The management task for the growth of a company consists in exploiting unused resources and finding and integrating new resources (especially in the case of M&A). Since the management resource is also a specific resource and management is a specific productive service , the existing management resource limits the growth of the company. Therefore, it can be assumed that companies cannot realize several periods of accelerated growth in succession. This is known as the Penrose effect and has already been investigated in empirical studies.

reception

Virtually all schools of the resource-based view cite Penrose as their starting point. In the narrower sense, based on their approach, the ideas for the use of intangible assets (to be found in the balance sheet as an intangible asset ) from Itami and Roehl (1987), the core competency theory from Hamel and Prahalad (1990/94) and knowledge -based view (for example Spender 1994) and the resulting requirements for knowledge organization and knowledge management ( Nonaka and Takeuchi 1995).

Works

  • The Economics of the International Patent System.
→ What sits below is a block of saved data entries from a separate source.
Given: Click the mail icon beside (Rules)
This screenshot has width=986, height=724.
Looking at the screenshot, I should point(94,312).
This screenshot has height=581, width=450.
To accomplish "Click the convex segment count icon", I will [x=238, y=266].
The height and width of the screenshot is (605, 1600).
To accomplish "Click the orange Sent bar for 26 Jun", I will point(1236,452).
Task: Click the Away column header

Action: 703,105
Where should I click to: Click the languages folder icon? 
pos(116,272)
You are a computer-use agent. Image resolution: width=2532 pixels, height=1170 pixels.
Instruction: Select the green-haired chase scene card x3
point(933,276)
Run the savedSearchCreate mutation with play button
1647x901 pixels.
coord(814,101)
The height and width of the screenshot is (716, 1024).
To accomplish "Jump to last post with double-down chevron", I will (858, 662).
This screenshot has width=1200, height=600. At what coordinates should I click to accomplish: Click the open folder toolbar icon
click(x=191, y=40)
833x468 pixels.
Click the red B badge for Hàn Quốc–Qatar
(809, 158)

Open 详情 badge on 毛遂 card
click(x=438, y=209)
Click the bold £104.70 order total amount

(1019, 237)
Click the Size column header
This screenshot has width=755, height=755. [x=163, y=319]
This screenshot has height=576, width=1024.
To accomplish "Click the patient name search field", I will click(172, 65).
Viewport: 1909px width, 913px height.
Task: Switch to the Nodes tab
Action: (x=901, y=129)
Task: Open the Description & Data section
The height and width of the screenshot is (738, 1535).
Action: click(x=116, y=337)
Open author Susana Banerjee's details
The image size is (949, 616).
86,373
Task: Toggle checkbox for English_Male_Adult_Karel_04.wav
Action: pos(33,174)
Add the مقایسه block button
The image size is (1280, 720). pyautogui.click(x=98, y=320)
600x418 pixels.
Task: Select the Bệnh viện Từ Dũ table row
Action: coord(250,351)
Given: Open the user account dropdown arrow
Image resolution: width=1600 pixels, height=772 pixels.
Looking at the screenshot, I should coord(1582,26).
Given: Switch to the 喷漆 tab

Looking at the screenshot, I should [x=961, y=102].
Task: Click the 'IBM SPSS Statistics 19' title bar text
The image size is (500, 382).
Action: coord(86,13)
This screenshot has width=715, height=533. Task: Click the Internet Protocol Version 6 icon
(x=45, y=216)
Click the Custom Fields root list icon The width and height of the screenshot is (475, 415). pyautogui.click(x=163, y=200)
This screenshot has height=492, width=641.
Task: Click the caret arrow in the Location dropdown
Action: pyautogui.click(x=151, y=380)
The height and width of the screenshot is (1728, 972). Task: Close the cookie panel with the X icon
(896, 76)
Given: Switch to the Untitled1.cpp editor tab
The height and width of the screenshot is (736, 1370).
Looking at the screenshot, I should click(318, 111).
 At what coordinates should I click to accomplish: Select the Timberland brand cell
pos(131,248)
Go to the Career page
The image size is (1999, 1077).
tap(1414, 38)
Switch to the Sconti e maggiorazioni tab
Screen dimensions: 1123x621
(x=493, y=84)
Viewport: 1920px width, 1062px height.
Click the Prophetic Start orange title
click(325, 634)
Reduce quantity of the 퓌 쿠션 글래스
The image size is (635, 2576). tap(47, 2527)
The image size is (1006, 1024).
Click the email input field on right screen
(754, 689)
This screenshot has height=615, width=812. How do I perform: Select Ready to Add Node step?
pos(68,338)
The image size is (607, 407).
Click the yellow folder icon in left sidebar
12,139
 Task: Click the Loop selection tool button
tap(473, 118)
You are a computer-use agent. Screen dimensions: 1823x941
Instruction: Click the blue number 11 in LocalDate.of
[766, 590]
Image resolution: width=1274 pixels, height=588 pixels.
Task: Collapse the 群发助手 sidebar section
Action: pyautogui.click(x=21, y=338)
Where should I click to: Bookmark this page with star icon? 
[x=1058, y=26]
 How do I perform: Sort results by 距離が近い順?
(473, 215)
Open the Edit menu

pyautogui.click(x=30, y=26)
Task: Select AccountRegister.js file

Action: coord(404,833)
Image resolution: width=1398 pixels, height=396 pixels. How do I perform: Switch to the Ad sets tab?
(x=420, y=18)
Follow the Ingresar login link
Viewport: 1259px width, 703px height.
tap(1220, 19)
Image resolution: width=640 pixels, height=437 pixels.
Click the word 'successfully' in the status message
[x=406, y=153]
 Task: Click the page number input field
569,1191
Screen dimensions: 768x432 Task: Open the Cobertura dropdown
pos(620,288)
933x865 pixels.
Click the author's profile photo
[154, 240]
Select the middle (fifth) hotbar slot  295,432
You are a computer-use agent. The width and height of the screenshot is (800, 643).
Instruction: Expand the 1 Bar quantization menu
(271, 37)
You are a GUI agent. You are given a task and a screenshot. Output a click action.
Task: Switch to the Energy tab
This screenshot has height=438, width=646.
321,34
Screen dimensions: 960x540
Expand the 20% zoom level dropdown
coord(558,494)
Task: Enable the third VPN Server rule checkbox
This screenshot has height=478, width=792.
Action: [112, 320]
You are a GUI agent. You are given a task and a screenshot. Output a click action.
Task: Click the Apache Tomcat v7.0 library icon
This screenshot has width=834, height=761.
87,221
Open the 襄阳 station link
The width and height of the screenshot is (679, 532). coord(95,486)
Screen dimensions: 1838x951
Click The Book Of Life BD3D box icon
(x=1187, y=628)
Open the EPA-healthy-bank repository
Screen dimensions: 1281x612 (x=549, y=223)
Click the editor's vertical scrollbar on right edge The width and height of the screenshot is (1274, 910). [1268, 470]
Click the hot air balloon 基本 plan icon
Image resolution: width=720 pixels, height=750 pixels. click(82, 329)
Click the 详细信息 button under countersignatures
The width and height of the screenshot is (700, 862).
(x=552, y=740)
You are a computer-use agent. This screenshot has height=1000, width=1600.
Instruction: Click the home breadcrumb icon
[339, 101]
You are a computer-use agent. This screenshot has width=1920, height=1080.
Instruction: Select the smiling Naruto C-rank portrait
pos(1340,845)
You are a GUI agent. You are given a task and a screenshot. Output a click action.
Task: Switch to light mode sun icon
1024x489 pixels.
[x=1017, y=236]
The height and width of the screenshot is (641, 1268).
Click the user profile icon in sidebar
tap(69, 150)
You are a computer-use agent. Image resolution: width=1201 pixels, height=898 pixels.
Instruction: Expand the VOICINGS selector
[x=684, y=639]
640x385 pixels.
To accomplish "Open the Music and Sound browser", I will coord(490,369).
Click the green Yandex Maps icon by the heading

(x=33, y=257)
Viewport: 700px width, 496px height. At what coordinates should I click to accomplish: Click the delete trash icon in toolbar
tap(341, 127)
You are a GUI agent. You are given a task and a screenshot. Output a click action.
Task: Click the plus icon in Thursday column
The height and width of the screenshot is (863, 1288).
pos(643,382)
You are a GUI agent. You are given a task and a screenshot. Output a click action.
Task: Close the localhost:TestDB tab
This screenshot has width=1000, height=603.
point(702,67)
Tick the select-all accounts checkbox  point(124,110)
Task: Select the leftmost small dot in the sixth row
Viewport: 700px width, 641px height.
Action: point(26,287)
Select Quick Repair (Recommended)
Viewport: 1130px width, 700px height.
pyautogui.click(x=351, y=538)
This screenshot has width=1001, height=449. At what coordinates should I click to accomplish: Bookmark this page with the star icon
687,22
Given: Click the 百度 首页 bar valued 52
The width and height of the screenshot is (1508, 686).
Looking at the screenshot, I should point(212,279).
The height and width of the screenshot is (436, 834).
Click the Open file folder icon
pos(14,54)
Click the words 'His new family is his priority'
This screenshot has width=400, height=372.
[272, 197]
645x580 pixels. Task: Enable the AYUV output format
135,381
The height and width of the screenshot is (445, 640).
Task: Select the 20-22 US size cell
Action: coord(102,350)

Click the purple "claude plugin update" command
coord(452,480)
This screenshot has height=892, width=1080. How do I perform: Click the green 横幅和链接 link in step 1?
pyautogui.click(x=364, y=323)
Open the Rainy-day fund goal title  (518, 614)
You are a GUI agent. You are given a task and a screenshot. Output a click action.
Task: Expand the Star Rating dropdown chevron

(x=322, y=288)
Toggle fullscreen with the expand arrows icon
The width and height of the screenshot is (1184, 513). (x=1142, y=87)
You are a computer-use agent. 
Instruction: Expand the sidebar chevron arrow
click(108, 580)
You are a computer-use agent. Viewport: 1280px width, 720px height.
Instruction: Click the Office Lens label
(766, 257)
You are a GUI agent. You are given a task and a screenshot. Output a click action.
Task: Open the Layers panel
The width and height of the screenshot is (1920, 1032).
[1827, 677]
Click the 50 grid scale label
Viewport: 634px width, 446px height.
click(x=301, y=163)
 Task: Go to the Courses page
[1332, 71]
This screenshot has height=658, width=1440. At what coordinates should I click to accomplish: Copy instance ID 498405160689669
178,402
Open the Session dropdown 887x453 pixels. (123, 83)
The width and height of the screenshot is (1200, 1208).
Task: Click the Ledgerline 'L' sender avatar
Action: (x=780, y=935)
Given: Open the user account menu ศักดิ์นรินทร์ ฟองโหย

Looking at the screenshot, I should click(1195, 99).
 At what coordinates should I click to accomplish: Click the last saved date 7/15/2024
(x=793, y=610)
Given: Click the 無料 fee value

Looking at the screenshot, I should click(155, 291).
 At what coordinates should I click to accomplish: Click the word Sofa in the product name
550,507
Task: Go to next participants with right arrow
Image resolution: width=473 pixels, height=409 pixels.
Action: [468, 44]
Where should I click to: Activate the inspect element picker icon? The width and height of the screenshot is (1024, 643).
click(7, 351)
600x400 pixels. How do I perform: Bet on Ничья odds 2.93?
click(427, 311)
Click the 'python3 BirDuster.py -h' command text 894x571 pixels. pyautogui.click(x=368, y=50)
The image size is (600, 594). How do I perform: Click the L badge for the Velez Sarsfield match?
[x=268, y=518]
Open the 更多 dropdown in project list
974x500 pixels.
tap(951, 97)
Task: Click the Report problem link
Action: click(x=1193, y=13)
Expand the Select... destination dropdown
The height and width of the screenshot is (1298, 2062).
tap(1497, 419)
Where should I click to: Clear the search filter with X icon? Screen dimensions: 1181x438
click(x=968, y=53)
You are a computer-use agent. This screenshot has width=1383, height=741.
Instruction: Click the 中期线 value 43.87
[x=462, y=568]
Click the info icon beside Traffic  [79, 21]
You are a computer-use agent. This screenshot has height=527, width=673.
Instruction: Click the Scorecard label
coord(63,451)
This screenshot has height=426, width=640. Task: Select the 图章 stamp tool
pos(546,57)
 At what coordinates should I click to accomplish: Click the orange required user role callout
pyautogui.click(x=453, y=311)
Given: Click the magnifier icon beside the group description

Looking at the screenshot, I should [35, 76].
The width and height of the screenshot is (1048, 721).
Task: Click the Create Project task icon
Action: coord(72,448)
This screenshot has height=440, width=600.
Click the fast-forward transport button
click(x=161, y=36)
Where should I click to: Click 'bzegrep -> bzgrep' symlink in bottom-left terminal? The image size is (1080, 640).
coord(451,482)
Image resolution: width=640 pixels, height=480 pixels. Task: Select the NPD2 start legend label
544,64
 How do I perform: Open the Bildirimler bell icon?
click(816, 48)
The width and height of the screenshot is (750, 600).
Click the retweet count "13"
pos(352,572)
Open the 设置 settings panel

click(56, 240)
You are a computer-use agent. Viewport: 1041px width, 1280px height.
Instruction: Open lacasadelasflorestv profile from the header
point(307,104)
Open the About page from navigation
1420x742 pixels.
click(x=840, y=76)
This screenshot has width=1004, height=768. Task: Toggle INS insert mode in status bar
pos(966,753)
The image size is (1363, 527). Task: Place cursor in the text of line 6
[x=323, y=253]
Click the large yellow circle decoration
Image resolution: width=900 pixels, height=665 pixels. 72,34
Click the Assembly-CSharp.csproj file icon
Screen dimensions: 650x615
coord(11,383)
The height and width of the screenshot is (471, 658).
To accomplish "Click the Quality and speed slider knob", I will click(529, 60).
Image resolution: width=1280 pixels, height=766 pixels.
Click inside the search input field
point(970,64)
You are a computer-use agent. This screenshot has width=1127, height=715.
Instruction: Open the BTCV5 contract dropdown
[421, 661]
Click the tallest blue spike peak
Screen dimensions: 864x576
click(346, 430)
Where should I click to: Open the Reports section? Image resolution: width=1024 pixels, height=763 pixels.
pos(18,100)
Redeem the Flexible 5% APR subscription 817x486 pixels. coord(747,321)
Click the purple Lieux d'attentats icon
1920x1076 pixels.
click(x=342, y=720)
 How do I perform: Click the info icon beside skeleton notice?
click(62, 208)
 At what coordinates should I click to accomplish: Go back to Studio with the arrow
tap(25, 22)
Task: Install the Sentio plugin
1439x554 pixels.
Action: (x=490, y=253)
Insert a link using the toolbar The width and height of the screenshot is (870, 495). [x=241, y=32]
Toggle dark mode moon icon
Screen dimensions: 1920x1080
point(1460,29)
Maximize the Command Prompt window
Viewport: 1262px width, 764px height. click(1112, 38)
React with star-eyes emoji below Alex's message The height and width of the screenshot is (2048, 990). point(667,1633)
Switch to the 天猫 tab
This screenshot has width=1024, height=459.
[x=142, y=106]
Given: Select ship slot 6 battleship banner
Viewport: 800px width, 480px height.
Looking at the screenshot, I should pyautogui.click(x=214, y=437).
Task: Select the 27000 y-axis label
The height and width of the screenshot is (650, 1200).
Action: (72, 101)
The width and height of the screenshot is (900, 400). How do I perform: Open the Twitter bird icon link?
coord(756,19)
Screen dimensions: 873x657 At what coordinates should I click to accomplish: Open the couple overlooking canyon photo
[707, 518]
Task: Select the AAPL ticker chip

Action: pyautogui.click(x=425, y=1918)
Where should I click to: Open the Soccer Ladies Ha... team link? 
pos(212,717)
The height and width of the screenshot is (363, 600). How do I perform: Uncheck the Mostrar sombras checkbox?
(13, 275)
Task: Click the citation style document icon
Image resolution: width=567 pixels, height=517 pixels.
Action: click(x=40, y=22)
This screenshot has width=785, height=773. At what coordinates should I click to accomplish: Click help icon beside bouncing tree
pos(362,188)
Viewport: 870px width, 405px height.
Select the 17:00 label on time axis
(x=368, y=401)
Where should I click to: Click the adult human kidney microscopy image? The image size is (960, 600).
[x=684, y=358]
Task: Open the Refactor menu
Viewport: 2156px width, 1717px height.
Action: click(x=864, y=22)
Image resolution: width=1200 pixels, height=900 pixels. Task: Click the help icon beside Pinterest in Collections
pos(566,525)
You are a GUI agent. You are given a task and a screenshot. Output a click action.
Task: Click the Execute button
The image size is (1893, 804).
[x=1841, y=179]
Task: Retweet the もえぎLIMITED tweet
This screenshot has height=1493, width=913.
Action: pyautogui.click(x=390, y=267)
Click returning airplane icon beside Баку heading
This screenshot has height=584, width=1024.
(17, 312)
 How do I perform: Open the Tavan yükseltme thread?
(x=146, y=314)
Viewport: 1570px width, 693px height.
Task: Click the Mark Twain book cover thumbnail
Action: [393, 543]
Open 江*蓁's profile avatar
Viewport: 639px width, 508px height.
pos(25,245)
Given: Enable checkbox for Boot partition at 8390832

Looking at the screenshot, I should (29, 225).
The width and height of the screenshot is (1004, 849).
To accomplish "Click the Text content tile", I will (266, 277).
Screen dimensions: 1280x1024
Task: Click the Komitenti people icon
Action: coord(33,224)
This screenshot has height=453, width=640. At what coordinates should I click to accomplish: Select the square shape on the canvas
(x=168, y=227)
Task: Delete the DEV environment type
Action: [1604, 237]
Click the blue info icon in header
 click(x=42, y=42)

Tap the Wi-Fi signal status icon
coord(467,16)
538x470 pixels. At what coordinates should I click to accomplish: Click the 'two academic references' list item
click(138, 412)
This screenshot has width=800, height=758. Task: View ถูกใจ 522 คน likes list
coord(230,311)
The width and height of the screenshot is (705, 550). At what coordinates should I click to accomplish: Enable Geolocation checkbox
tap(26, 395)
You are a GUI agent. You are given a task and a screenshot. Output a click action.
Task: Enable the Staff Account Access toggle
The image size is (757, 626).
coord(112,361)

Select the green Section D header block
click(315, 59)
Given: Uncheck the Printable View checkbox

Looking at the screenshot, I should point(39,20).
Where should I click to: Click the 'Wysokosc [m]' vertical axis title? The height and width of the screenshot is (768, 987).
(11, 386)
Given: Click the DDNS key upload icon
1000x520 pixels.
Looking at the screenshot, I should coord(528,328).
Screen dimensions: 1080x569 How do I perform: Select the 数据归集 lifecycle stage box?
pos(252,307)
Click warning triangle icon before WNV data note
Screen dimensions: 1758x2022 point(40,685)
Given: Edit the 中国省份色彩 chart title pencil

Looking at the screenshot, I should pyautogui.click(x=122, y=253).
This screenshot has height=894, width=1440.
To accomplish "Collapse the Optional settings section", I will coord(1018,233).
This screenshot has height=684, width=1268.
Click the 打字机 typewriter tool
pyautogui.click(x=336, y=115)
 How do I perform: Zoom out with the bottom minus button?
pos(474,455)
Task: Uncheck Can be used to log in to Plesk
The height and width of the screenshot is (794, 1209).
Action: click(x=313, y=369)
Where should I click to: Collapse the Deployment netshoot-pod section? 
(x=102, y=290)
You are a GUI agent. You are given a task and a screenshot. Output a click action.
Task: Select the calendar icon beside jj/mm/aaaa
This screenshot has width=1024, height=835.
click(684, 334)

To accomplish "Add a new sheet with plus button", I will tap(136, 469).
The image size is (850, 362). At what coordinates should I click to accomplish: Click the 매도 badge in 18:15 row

Johns Hopkins Press, Baltimore 1951, ISBN 0-8371-6653-5 .
  • The Theory of the Growth of the Firm. John Wiley and Sons, New York 1959, ISBN 978-0-19-828977-7 .
  • The Growth of the Firm - A Case Study: The Hercules Powder Company. In: Business History Review. Volume 34, Spring 1960, pp. 1–23. (Publication of the dissertation)
  • The Large International Firm in Developing Countries: The International Petroleum Industry. Allen & Unwin, London 1968, ISBN 0-8371-8850-4 .
  • with Peter Lyon and others: New Orientations: Essays in International Relations. Frank Cass & Co., 1970, ISBN 0-7146-2593-0 .
  • with Ernest Penrose: Iraq: International Relations and National Development. Westview Press, Boulder 1978, ISBN 0-89158-804-3 .

literature

  • Steve Thompson, Mike Wright: Edith Penrose's Contribution to Economics and Strategy. In: Managerial and Decision Economics. Volume 26, No. 2, John Wiley and Sons, 1995, pp. 57-66.
  • Christos Pitelis (Ed.): The Growth of the Firm: The Legacy of Edith Penrose. Oxford University Press, 2002, ISBN 0-19-924416-2 .
  • Iman Seoudi, Matthias Huehn, Bo Carlsson: Penrose Revisited: A Re-Appraisal of the Resource Perspective. German University in Cairo, 2008. (pdf, engl.)

Single receipts

  1. ^ E. Penrose: The Theory of the Growth of the Firm. New York, John Wiley and Sons, 1959, p. 5.
  2. ^ E. Penrose: The Theory of the Growth of the Firm. 1959, p. 25.
  3. E. Penrose: The Theory of the Growth of the Firm. 1959, pp. 75-76.
  4. ^ E. Penrose: The Theory of the Growth of the Firm. 1959, pp. 85-86.
  5. ^ E. Penrose: The Theory of the Growth of the Firm. 1959, p. 85.
  6. see, for example, D. Tan, J. Mahoney: Examining the Penrose Effect in an international Business Context: The Dynamics of Japanese Firm Growth in US Industries. 2003, (pdf, engl.)
  7. ^ H. Itami, T. Roehl: Mobilizing invisible assets. Harvard University Press, Cambridge, MA 1987.
  8. ^ G. Hamel, CK Prahalad: Competing for the future. Harvard Business School Press, Boston 1994.
  9. ^ I. Nonaka, H. Takeuchi: The knowledge creating company: How Japanese companies create the dynamics of innovation. Oxford University Press, New York 1995.
    JC Spender: Organizational knowledge, collective practice and Penrose rents. In: International Business Review. Volume 3, 1994, pp. 353-367.

Web links

  • Obituary In: The Independent. October 19, 1996.
  • Obituary In: New York Times. October 21, 1996.